» PROBLEM A
In the text on Big Brother: Most Wanted 2017, who was the runner-up?
» PROBLEM B
Please carry on the text on Big Brother: Most Wanted 2017 from the point where it stops.

» SELECTED TEXT
begin

Big Brother: Most Wanted 2017, also known as Big Brother All Stars 2017 was the fifth season of the all-star spin-off of Big Brother and the twentieth season of the format in Bulgaria overall. It was announced on November 3, 2017. Followed the same air schedule as in 2012, 2013, 2014 and 2015, it commenced on Nova Television on 13 November 2017, immediately after the VIP Brother 9 finale and lasted for a month, ending on 11 December 2017. It featured housemates from previous seasons of the show, as well as participants from other reality formats. Georgi "Gino" Tashev won with Konstantin Slavchev as the runner-up.

Housemates
12 housemates entered the house on Day 1.

Debora 
Debora Ivanova was a Miss Bulgaria 2009 candidate. She entered the house on Day 1 and was ejected on Day 10.

Dimitar 
Dimitar Kovachev "Funky" was a contestant from VIP Brother 4 where he finished second. He entered the house on Day 1 and finished fourth in the finale on Day 29.

end

» DATASET SECTION
begin

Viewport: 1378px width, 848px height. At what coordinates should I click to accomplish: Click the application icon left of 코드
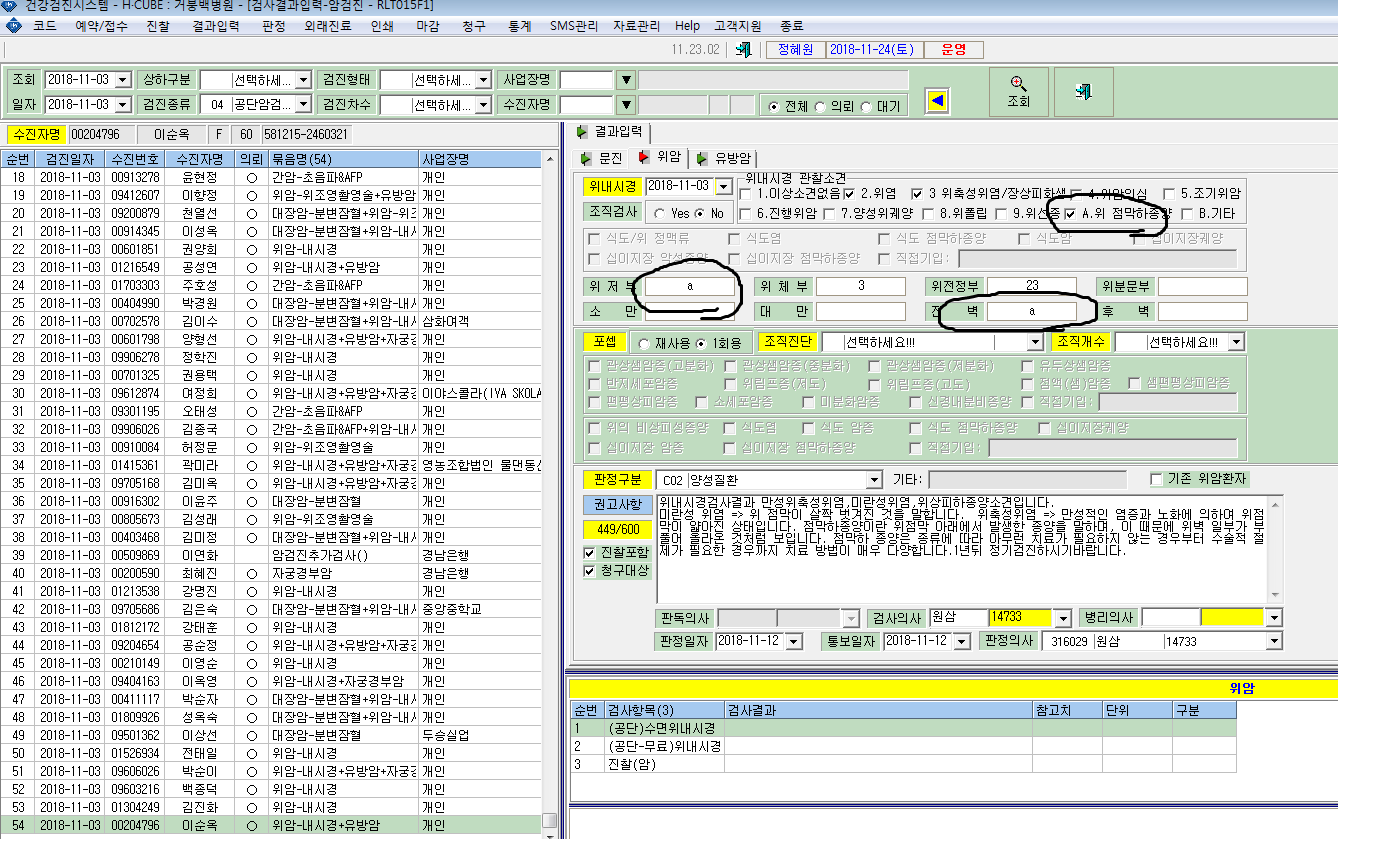tap(11, 26)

end

» FINAL RESULT A
Konstantin Slavchev

» FINAL RESULT B
Georgi 
Georgi Tashev "Gino Biancalana" - "White wool" was a contestant from VIP Brother 7 where he won. He entered the house on Day 1 and became a winner on Day 29.

Gospodin 
Gospodin Valev "Dinko" was a houseguest from The Farm 2. He entered the house on Day 1 and finished third in the finale on Day 29.

Kiril 
Kiril Simeonov was a contestant from Big Brother 5 where he finished second. He entered the house on Day 1 and was the first evicted on Day 8.

Konstantin 

Konstantin Slavchev was a contestant from VIP Brother 1 where he won. He entered the house on Day 1 and finished second in the finale on Day 29.

Luna 
Luna Yordanova was a contestant from VIP Brother 7. She entered the house on Day 1 and was ejected on Day 24.

Lyudmila 
Lyudmila Zahazhaeva was a houseguest from VIP Brother 6. She entered the house on Day 1 and finished sixth in the finale on Day 29.

Mariela 
Mariela Nordel was a contestant from MasterChef 1. She entered the house on Day 1 and was the third evicted on Day 22.

Radomir 
Radomir Yunakov "Dee" was a contestant from The Farm 2. He entered the house on Day 1 and was the second evicted on Day 15.

Svetlana 
Svetlana Vasileva was a contestant from VIP Brother 7. She entered the house on Day 1 and finished fifth in the finale on Day 29.

Zornitsa 
Zornitsa Lindareva was a contestant from VIP Brother 6. She entered the house on Day 1 and was the fourth evicted on Day 26.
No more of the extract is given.